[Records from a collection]
----------

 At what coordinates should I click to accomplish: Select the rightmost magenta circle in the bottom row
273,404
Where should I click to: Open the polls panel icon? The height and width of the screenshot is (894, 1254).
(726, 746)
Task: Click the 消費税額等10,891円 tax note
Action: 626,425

----------

- _WHAT IS EXPECTED_
Edit the listing so that "magenta" becomes "orange" throughout, with everything else left unchanged.

- _WORKED SOLUTION_
 At what coordinates should I click to accomplish: Select the rightmost orange circle in the bottom row
273,404
Where should I click to: Open the polls panel icon? The height and width of the screenshot is (894, 1254).
(726, 746)
Task: Click the 消費税額等10,891円 tax note
Action: 626,425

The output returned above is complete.